Today, the Knights of Columbus is an insurance company, using premiums for charitable causes, as well as a worldwide fraternity of 1.9 million members.
Andrew Walther is vice president for communications for the K of C and co-author with his wife, Maureen Walther, of “The Knights of Columbus: An Illustrated History,” published in March. He said the K of C is “an organization that I think has had an outsized impact on numerous historical events in the world.”
That included providing religious and social services, as well as supplies, to servicemen and fighting racial discrimination.
The Knights began the campaign that added “under God” to the Pledge of Allegiance in 1954.
Walther said McGivney, who was born in Waterbury, served in Connecticut “at a time when Catholics were no particularly looked upon with great favor” and when St. Mary Church made a controversial statement by building “a Catholic church on an aristocratic, non-Catholic street,” Hillhouse Avenue.
McGivney understood that to get ahead, men had to join social organizations, some of which were anti-Catholic, Walther said. They “promised some degree of social advancement” but the men had to give up their faith. The Knights promised a network of like-minded Catholics.
“Today is a day of just great joy . ... This is something that so many of us, not only in New Haven but beyond, have had in our hearts” The Rev. John Paul Walker, pastor of St. Mary Church
“Father McGivney wanted to keep people connected to the love of God and their faith” and to promote Christian charity. “This also helped to keep these families together,” Walther said.
Named after the late priest, the McGivney Community Center on Bridgeport’s East Side provides enrichment programs for struggling youth.
“All of us at the McGivney Community Center are delighted at the news from the Vatican on the beatification of Fr. Michael McGivney, continuing his journey to sainthood,” Executive Director Lorraine Gibbons said. “Fr. McGivney and his family have a special connection to St. Charles Borromeo Parish here in Bridgeport, the home of the McGivney Center. Both his younger brothers, also (C)atholic priests, served as beloved pastors of St. Charles Parish. The tremendous work of the center for the neighboring communities today follows the legacy and example of service, compassion and humility set by these wonderful brothers and priests.”

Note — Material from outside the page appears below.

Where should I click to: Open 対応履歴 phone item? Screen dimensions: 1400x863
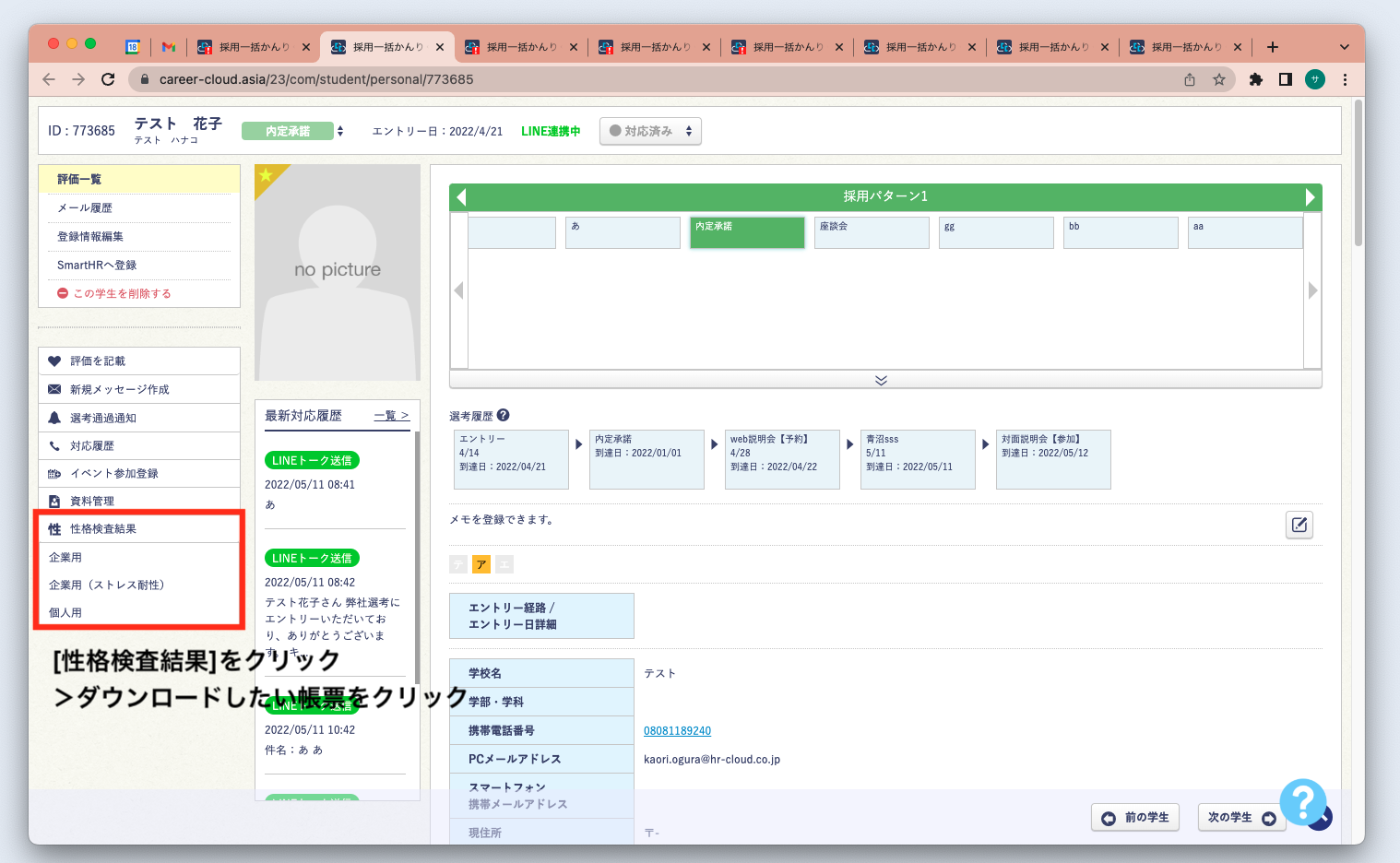(x=92, y=446)
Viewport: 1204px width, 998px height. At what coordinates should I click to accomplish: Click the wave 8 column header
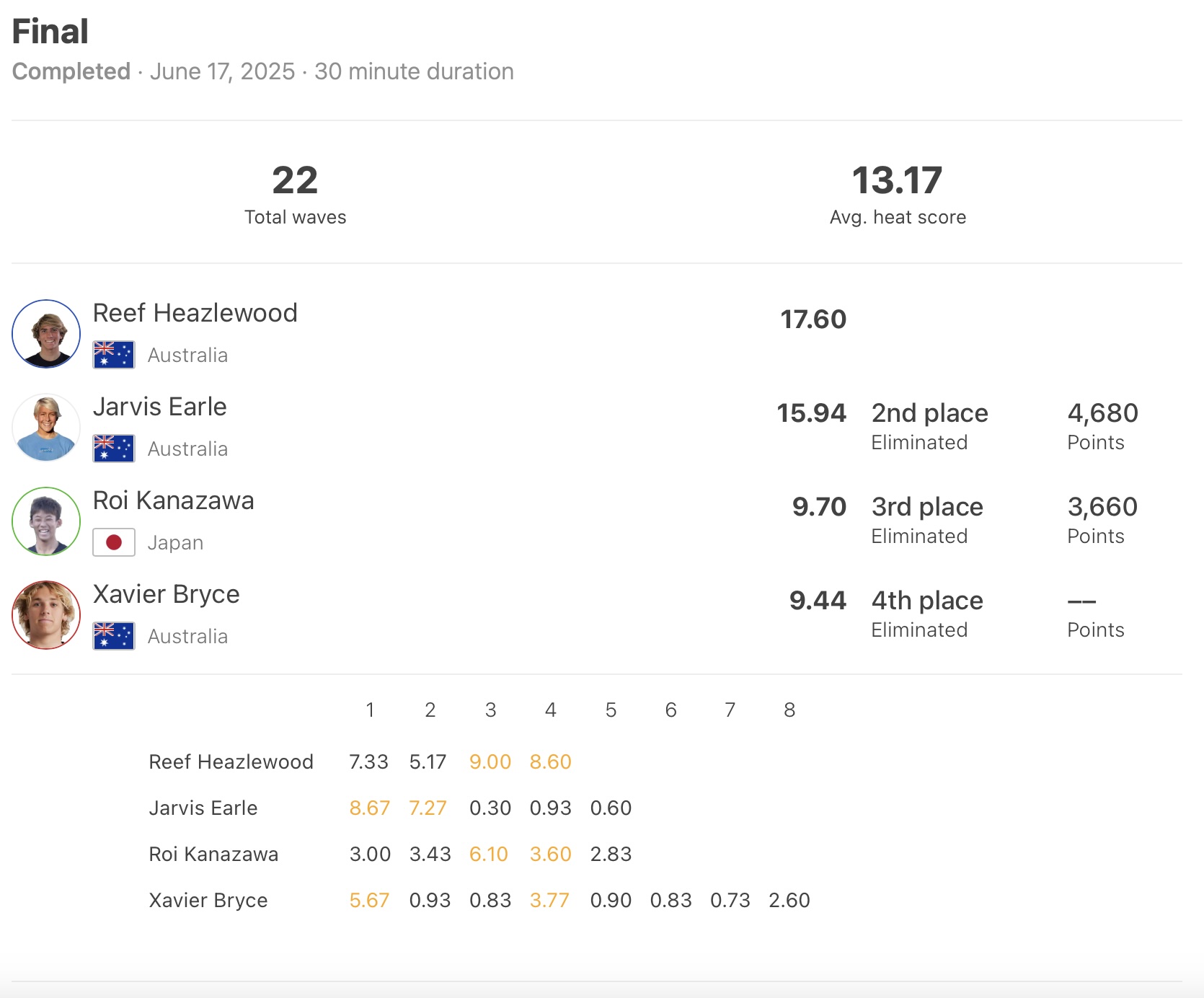[789, 710]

Several founders of the Knights were prominent New Haveners, including Mayor Cornelius Driscoll, the city’s first immigrant mayor, born in County Cork, Ireland, and James T. Mullen, an alderman, fire commissioner and the first supreme knight in the organization, Walther said.
“These were men who radiated both Catholicism and active civic engagement,” Walther said.
McGivney was also personally charitable, acting as a good Samaritan to those in need. He regularly ministered to James “Chip” Smith, convicted of killing a police officer, on death row, blessing him at the scaffold.
St. Mary’s parishioners “literally wept when he was transferred to Thomaston,” Walther said. McGivney served as pastor of St. Thomas Church until his death.